Burundi e il punto di non ritorno

Elezioni rimandate e cronache di guerra civile

di Raffaele Masto

Le elezioni presidenziali in Burundi sono state spostate dal 15 al 21 luglio. Lo si è appreso da un portavoce del presidente Nkurunziza. La comunità internazionale aveva chiesto un rinvio delle elezioni ma non certo solo di una settimana. Di fatto non si tratta di date, le opposizioni ritengono incostituzionale la decisione di Nkurunziza di candidarsi per un terzo mandato. Per questo motivo ci sono state manifestazioni di strada, repressioni, cariche, rastrellamenti di oppositori e morti e feriti.

Ogni giorno che passa il paese è sempre più vicino al punto di non ritorno, se già non lo ha superato. Le ultime notizie sono praticamente la cronaca di una guerra civile ormai scoppiata e, forse, ormai impossibile da fare rientrare. Ci sono stati scontri tra soldati e uomini armati nel nord del Burundi, vicino al confine con il Ruanda.

In oltre due mesi di proteste, piu’ di 70 persone sono morte e quasi 160mila sono fuggite nei Paesi vicini.

Da Bujumbura arrivano notizie di una città sotto coprifuoco nella quale a volte si combatte per il contro di un quartiere o di una strada.
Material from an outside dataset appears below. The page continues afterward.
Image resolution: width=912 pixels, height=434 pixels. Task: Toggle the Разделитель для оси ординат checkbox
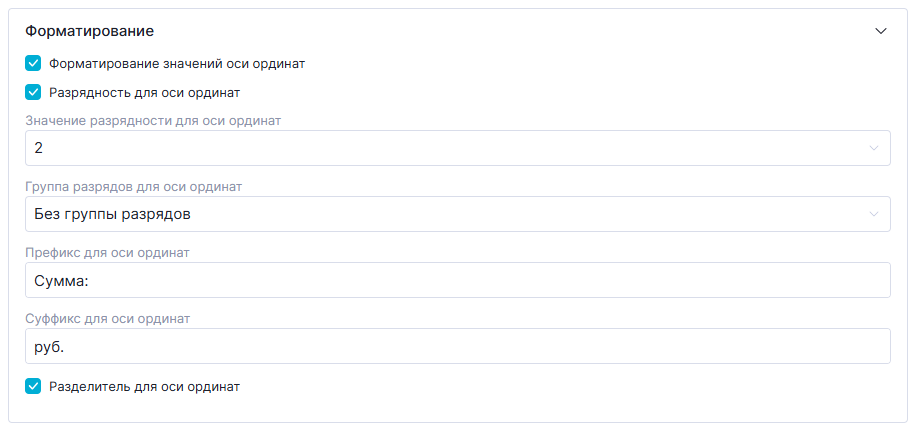(33, 386)
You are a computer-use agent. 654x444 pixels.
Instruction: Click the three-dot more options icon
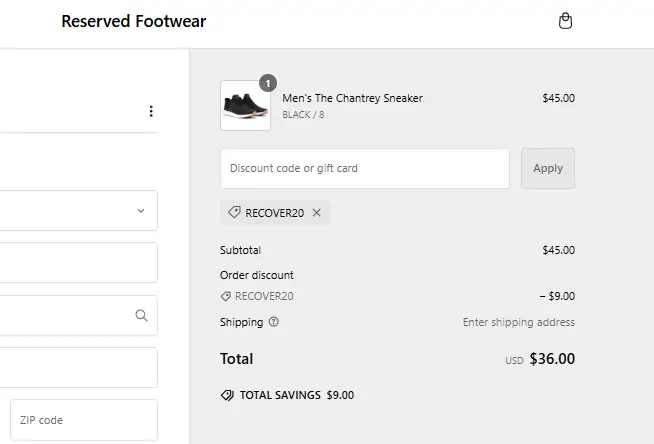click(x=151, y=111)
Diversi generali dell’esercito hanno dichiarato la loro fedeltà ad un ufficiale che ha promesso di non lasciar insediare il Presidente Nkurunziza. L’ufficiale si chiama Leonard Ngendakumana.
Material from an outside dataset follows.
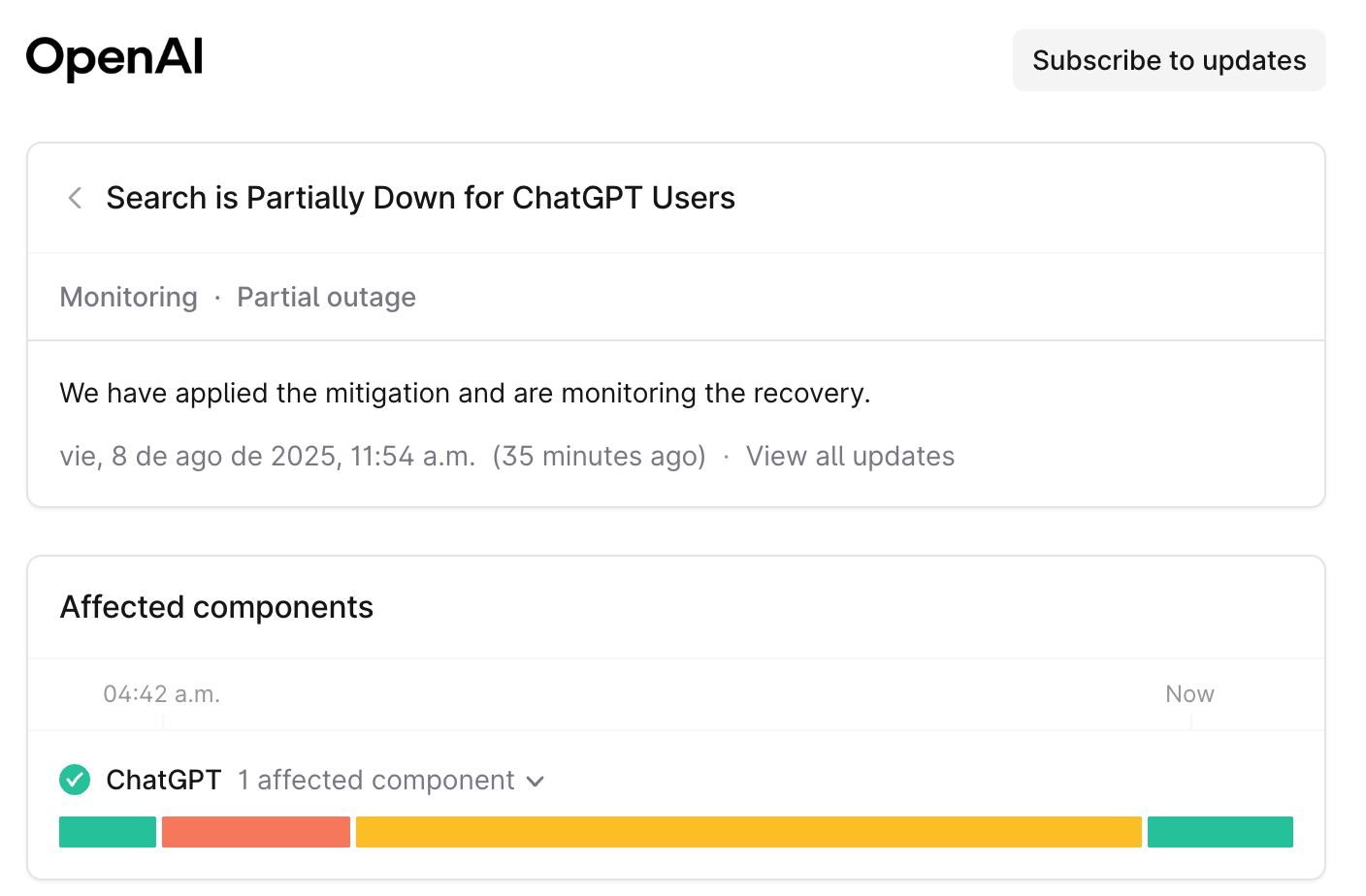Subscribe to updates button
The width and height of the screenshot is (1366, 896).
pos(1169,60)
In una intervista uscita in Kenya l’ufficiale ha rivendicato attentati contro seggi elettorali in occasione del contestato voto legislativo che ha preceduto le presidenziali. Ngendakumana è ritenuto uno dei più stretti collaboratori del generale Godefroid Niyombare’, coordinatore a maggio di un piano che sarebbe fallito per un tradimento all’ultimo minuto del ministero della Difesa.